**TO DO:**
A) Translate the sentence "You don't know what your kid can do." from the passage on encouraging children's goals into French.
B) In the passage on encouraging children's goals, which actions does the quoted advice name as a parent's job? List every one.
C) Extend the passage on encouraging children's goals, starting right after its final sentence.

START TEXT TO READ

For example, my 6-year-old son has often said when he grows up he is going to invent a machine that makes him become a kid again or he’s going to time travel or become a super hero that does X, Y, or Z. When he first started voicing these lofty goals, I wasn’t sure how to react. My first thought was, “that’s probably not going to happen, buddy” but I didn’t say that out loud. Instead I’d try my best to encourage him, even if I felt like his ideas weren’t based in reality, but it was a struggle for me. Was I doing the right thing?

Pickert says:

Before you move to stop your children from trying to do the impossible, take a breath and remember what your job is: to mentor and support, to brainstorm and listen, to remind and reflect. Your job isn’t to step in and tell them their ideas won’t work and their plans are doomed.
Remind yourself:
You don’t know what your kid can do.

One example shared in the article is about a child who wants to write a novel and have it published by a real publisher. Something similar came up for my daughter a few years ago. Unfortunately, I hadn’t figured this all out yet and rather than encouraging her and then (potentially, but who knows?!) see her fail, I thought I was being a good mom and tried to prevent disappointment by explaining how hard it would be to do or something along those lines.

END TEXT TO READ
START SUPPLIED ENTRIES

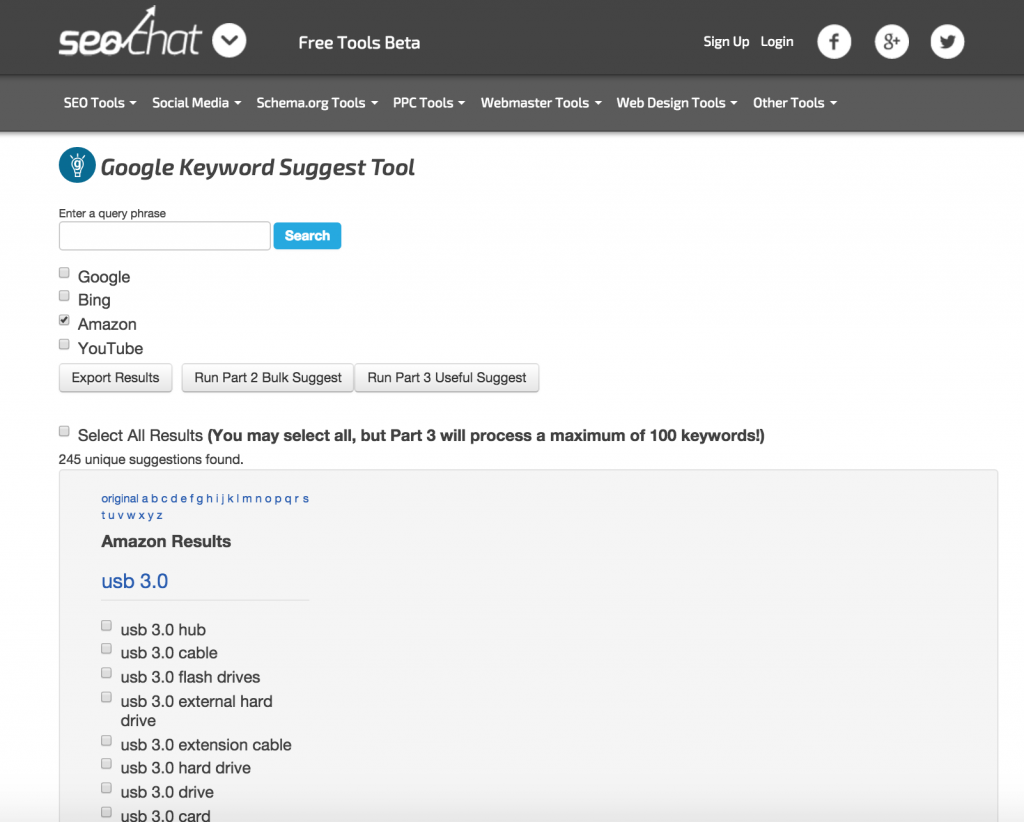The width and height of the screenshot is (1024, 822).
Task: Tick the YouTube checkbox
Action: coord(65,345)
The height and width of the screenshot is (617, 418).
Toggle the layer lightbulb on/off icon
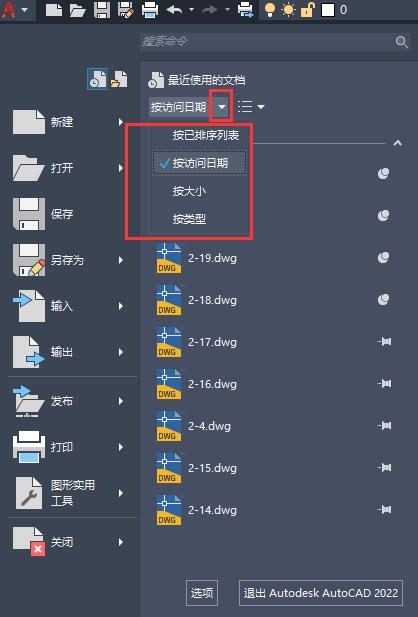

END SUPPLIED ENTRIES
START SUPPLIED ENTRIES

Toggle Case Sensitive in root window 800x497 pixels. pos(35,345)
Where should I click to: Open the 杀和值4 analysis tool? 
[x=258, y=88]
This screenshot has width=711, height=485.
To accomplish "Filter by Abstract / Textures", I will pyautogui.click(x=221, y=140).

END SUPPLIED ENTRIES

**SOLVED PROBLEMS:**
A) Tu ne sais pas ce dont ton enfant est capable.

B) mentor, support, brainstorm, listen, remind, reflect

C)
Pickert points out that when you respond that way, “You haven’t prevented disappointment — you’ve only brought it from the misty future to the right now, and you also killed all the learning and skill-building that would have happened in the interim.

Choose to deliver your bad news — that her dream is statistically unlikely — and what will happen to her ambitions? What will happen to her idea of herself as a writer? Will she wait and start her writing career at 15? At twenty? Never?”

Had I encouraged her, who knows what would have happened. But I’m not beating myself up over this either. I live and learn, just like the next person. All I can do is hope to do better the next time.

There are a lot of great examples and quotes in Pickert’s article (and comments following it). So many that I want to quote here, but I will just recommend that you click over and read it yourselves. If you have a big dreamer in your life, it is worth the read.

You cannot predict the path an authentic, self-motivated learner is going to take. When you guess — and then decide to go ahead and pull the plug because you know it won’t work out — you eliminate all the learning that happens along the way.

It really goes along with the quote by Ralph Waldo Emerson, “Life is a journey, not a destination.” The journey is all about the learning, the trials and tribulations, the mistakes and the triumphs, the tears and the joy. When we tell our kids, “This just isn’t going to work,” we remove the opportunity for them to experience all of those things.